### Exercise instructions:
Copy out word for word the items from the line containing "Where should I click to: Select" to the line containing "point(83,143)", both lines included.
[Excerpted records start]
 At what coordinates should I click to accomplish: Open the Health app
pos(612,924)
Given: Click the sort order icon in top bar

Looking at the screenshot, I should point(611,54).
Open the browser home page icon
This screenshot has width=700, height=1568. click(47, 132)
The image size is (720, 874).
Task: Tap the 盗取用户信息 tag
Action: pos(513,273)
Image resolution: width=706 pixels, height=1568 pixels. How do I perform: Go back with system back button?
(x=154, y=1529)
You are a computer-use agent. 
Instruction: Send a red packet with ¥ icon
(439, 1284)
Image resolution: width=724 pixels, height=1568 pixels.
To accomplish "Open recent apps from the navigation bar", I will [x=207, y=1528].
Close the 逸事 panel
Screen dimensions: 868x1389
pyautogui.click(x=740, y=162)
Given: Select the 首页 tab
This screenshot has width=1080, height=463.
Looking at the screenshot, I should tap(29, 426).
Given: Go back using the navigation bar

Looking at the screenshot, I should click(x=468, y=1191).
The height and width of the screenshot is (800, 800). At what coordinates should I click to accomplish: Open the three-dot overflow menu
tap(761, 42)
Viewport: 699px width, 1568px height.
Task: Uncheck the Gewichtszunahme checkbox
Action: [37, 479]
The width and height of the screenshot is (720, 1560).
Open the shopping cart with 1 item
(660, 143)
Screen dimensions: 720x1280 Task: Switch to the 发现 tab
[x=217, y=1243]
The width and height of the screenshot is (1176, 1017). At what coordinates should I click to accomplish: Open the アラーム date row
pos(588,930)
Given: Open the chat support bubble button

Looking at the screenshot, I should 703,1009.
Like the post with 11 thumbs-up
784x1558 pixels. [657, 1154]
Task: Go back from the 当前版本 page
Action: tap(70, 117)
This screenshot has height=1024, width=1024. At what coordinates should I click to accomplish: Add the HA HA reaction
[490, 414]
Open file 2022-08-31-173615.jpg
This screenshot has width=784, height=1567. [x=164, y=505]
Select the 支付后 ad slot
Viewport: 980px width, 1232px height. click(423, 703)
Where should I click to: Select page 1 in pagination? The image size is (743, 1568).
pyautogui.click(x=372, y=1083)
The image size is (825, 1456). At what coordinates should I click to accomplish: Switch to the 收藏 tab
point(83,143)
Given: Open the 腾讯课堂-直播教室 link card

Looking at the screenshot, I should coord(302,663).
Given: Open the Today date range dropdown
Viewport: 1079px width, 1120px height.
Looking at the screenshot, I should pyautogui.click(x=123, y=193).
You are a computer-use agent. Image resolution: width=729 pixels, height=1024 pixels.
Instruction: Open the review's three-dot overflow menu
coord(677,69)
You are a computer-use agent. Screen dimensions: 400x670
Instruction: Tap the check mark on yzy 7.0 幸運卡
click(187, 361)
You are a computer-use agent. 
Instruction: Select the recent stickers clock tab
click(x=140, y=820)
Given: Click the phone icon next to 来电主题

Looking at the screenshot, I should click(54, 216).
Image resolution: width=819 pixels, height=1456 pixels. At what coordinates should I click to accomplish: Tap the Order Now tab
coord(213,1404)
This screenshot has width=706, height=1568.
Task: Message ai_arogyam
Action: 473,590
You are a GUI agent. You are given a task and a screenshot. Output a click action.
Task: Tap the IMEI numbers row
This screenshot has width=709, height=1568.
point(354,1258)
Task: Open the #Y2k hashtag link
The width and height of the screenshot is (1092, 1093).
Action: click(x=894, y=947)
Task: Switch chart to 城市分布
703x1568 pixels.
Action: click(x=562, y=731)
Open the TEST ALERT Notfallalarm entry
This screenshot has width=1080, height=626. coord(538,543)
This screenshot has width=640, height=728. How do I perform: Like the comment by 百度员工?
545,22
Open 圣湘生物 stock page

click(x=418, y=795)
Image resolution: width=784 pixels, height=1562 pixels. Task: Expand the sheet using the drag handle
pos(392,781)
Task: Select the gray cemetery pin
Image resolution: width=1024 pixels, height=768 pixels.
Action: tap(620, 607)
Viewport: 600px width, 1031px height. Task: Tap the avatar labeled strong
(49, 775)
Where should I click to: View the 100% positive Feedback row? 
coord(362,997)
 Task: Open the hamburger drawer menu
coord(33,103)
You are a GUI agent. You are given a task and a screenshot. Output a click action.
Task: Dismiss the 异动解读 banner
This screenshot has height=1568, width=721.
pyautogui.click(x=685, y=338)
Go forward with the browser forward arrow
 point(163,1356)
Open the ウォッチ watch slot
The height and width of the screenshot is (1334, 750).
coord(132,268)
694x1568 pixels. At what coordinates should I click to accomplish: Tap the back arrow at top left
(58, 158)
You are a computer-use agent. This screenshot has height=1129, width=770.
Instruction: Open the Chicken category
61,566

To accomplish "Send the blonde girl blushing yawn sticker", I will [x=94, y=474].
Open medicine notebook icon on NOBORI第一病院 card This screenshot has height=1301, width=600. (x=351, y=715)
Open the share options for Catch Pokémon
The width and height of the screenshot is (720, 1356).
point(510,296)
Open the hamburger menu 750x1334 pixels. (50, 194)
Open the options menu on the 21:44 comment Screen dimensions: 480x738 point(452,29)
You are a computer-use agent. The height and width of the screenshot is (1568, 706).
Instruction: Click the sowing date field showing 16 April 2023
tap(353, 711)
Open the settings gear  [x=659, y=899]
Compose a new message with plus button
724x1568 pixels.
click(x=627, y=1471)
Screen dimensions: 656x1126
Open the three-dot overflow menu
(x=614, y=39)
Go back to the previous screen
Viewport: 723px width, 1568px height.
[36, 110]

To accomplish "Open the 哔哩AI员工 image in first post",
[Excerpted records end]
### Output below:
Where should I click to: Select page 1 in pagination? The image size is (743, 1568).
pyautogui.click(x=372, y=1083)
The image size is (825, 1456). At what coordinates should I click to accomplish: Switch to the 收藏 tab
point(83,143)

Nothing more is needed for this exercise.